The Gophers will wake up in Boulder, Colo., on Saturday with no sacks through their first two games. It will be 273 days since the last time they have taken down an opposing quarterback.
Enough is enough. Is there anyone in maroon and gold who's ready to end this sack slump?
The Gophers defensive unit is overdue for one as the team prepares to face a Colorado offense that has had execution problems and could be vulnerable to a spirited rush.
Gophers coach P.J. Fleck spoke highly of his defense, particularly the linemen, before the start of the season. And that talent has been on display in practices against an equally talented and deep offensive line. Through two games, it has not translated into meetings at the quarterback.
This comes from a Gophers defense that returned 10 starters, including their top nine tacklers from 2020. Minnesota collected just eight sacks in seven games last season, but all the players responsible for those sacks are back, including lineman Boye Mafe, who led the team with 4½.
Who is going to be the first to get one? Linebackers Mariano Sori-Marin and Jack Gibbens have combined for 26 tackles and 2½ tackles for loss, with Gibbens credited with a quarterback hit. Will one of them get turned loose on a blitz? Mafe has seven tackles and two quarterback hits. Is it just a matter of time for him?
Tackling the quarterback is allowed in college football, isn't it?
The Gophers have been resigned to talk about getting pressure on opposing quarterbacks, which can be effective but not as rewarding as getting quarterbacks to the ground. It has been a talking point as they prepare to face the Buffaloes with a chance to improve to 2-1 before they play host to Bowling Green next week.

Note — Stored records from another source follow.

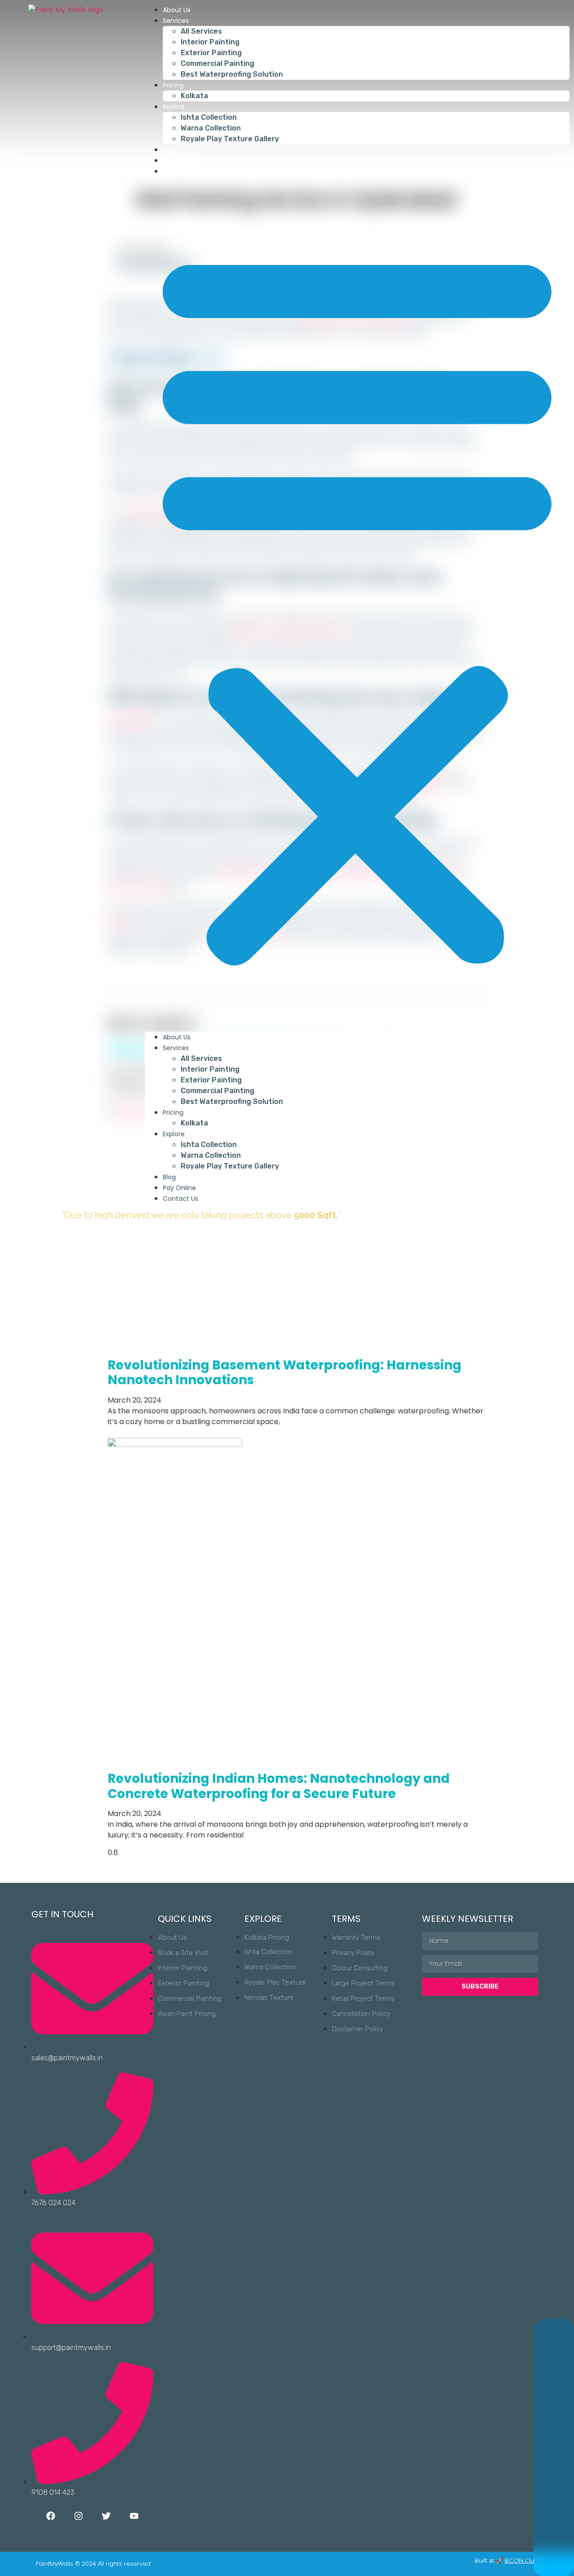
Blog (169, 149)
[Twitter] (106, 2516)
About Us (177, 9)
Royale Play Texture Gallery (230, 139)
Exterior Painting (211, 52)
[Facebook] (51, 2516)
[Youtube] (134, 2516)
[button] (357, 604)
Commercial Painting (217, 63)
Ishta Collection (209, 117)
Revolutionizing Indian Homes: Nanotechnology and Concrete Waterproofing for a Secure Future (279, 1786)
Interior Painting (210, 42)
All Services (201, 31)
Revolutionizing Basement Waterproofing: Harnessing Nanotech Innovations (284, 1372)
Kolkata (194, 95)
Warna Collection (211, 128)
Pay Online (179, 160)
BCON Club (521, 2560)
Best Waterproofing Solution (232, 74)
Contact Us (180, 171)
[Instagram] (78, 2516)
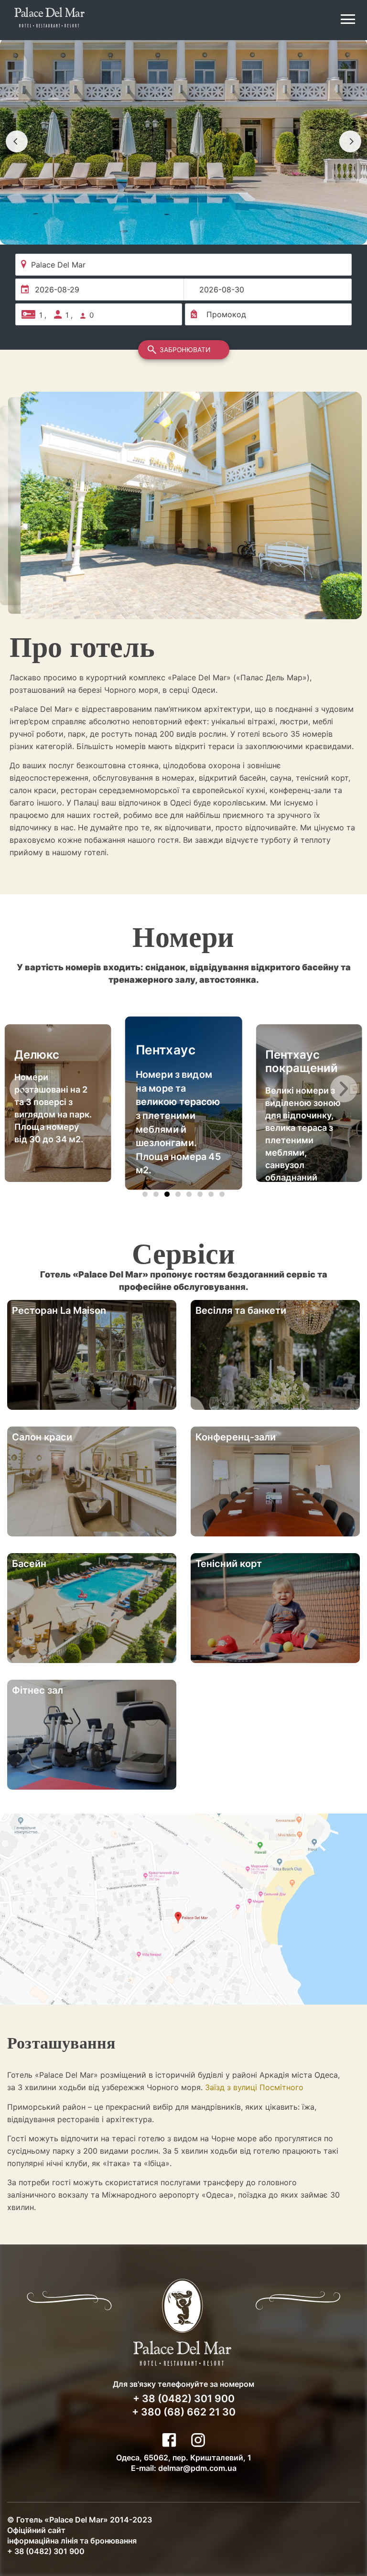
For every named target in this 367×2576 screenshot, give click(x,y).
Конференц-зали (235, 1437)
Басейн (29, 1563)
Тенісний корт (228, 1563)
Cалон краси (42, 1437)
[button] (23, 1089)
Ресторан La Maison (59, 1310)
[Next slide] (350, 141)
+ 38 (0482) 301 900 (184, 2398)
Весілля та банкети (240, 1310)
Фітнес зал (37, 1690)
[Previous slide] (17, 141)
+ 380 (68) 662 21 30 (184, 2412)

"I won't discredit us as a whole to say we haven't gotten any pressure," lineman Micah Dew-Treadway said. "It can always be better. You can always change that. And that's really what we are talking to ourselves about. I won't discredit my guys, but we can get better."
Dew-Treadway also spoke of knowing where the rush lanes are and perfecting techniques to help them get home. They know why they have gone eight quarters of football this month, featuring 53 passing attempts by opposing QBs, without a sack.
Fleck, during a radio interview on Monday, said that it was difficult to blitz Ohio State quarterback C.J. Stroud in the season opener because of the firepower the Buckeyes had at the other skill positions. The Buckeyes still scorched them for four scores of more than 50 yards, though.
During an uninspiring 31-26 win over Miami (Ohio) last week, the RedHawks' Brett Gabbert attempted 29 passes without being sacked. Fleck said it was hard to get to Gabbert because he got rid of the ball so quickly.
Whether these are truths or convenient excuses, it will be hard for the Gophers to win on the road against a Power 5 opponent without getting to the quarterback.
"The ball has been coming out quick," Dew-Treadway said, "but I think over the last two games we haven't played a complete game in that aspect."
Colorado head coach Karl Dorrell is a former UCLA wide receiver. I remember the two touchdown passes he caught from Rick Neuheisel in the Bruins' 1984 Rose Bowl romp over Illinois. He likes to score but has a freshman quarterback in Brendon Lewis and an offensive line that's not a finished product. The offense has lacked precision in each of its first two games, leading Dorrell to say after his team's 10-7 loss last Saturday to fifth-ranked Texas A&M that there's much to fix.
It's not who you play but when you are playing them, and the Gophers have an opportunity to take advantage of a misfiring Buffaloes offense.
Lewis has thrown for just 191 yards in two games. Stopping the running game of Colorado (1-1) and making Lewis drop back to pass should give them chances to get him on the ground.
The Gophers need to enter Boulder and open a sack account, as they chase that elusive complete defensive game.